In the seven years since Russian operatives interfered in the 2016 U.S. presidential election, in part by posing as Americans in thousands of fake social media accounts, another technology with the potential to accelerate the spread of propaganda has taken center stage: artificial intelligence, or AI. Much of the concernhas focused on the risks of audio and visual “deepfakes”, which use AI to invent images or events that did not actually occur. But another AI capability is just as worrisome. Researchers have warned for years that generative AI systems trained to produce original language—“language models”, for short—could be used by U.S. adversaries to mount influence operations. And now, these models appear to be on the cusp of enabling users to generate a near limitless supply of original text with limited human effort. This could improve the ability of propagandists to persuade unwitting voters, overwhelm online information environments, and personalize phishing emails. The danger is twofold: not only could language models sway beliefs; they could also corrode public trust in the information people rely on to form judgments and make decisions.
The progress of generative AI research has outpaced expectations. Last year, language models were used to generate functional proteins, beat human players in strategy games requiring dialogue, and create online assistants. Conversational language models have come into wide use almost overnight: more than 100 million people used OpenAI’s ChatGPT program in the first two months after it was launched, in December 2022, and millions more have likely used the AI tools that Google and Microsoft introduced soon thereafter. As a result, risks that seemed theoretical only a few years ago now appear increasingly realistic. For example, the AI-powered “chatbot” that powers Microsoft’s Bing search engine has shown itself to be capable of attempting to manipulate users—and even threatening them.

> TASK TO COMPLETE
In the passage on AI and propaganda, how many people used ChatGPT in the first two months after its launch?

> RAW DATA

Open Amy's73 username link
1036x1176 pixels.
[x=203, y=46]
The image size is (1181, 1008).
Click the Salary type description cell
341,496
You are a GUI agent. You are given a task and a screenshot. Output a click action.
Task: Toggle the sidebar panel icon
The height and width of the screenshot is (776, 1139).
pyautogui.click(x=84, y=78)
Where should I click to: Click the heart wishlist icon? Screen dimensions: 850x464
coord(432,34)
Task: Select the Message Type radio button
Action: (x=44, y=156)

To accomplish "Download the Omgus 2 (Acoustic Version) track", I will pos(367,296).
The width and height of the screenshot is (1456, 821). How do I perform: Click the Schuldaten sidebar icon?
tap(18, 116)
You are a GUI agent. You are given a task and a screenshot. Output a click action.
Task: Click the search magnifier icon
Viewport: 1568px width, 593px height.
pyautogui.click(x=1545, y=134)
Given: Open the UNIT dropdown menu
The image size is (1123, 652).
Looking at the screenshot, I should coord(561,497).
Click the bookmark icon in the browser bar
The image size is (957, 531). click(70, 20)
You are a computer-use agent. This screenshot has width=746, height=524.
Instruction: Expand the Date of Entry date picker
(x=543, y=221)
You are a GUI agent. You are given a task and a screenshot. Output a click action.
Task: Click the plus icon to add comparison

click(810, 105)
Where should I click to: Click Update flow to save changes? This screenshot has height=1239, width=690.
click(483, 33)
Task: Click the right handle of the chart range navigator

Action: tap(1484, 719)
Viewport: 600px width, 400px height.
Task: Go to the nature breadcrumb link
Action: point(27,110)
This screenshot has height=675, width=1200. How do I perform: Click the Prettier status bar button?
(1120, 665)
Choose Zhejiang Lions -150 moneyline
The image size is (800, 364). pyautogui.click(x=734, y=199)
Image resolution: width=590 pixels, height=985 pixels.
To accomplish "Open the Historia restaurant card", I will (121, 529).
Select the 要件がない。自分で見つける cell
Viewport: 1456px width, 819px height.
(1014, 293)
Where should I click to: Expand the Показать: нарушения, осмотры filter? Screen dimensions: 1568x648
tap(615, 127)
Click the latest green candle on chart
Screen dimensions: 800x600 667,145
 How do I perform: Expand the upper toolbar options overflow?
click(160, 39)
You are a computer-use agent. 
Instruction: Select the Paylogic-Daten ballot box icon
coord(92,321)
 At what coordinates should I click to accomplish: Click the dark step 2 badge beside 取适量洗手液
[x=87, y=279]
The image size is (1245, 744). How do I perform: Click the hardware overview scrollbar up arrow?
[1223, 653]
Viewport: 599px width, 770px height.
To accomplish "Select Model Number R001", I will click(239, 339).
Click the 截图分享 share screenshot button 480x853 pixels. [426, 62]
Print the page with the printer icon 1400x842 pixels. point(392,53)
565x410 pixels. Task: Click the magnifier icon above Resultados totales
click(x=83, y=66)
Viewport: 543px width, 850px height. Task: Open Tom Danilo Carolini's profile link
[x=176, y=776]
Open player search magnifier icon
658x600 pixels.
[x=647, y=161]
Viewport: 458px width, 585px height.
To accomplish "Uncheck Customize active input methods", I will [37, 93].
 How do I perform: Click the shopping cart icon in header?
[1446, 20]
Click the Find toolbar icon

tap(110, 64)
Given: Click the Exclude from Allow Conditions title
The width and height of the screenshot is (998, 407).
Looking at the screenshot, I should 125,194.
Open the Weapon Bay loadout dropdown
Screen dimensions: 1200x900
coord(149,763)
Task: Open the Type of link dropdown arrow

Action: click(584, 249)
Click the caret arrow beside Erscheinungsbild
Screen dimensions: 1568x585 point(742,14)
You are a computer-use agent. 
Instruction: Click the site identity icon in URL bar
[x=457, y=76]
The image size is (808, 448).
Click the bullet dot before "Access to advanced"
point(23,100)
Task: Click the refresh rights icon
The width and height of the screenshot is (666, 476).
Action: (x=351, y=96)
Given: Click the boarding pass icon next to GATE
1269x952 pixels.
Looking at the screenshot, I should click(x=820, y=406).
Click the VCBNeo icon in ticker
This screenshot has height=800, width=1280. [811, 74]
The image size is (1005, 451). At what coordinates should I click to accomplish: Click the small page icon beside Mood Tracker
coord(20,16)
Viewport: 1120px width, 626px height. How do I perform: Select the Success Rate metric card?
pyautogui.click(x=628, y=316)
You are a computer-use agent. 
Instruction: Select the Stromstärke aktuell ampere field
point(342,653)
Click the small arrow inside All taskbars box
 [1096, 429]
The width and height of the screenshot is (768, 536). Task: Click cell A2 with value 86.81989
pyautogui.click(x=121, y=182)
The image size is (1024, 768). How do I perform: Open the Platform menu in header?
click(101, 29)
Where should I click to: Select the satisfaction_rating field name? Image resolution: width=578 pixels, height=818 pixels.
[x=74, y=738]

> WRITTEN SOLUTION
More than 100 million people.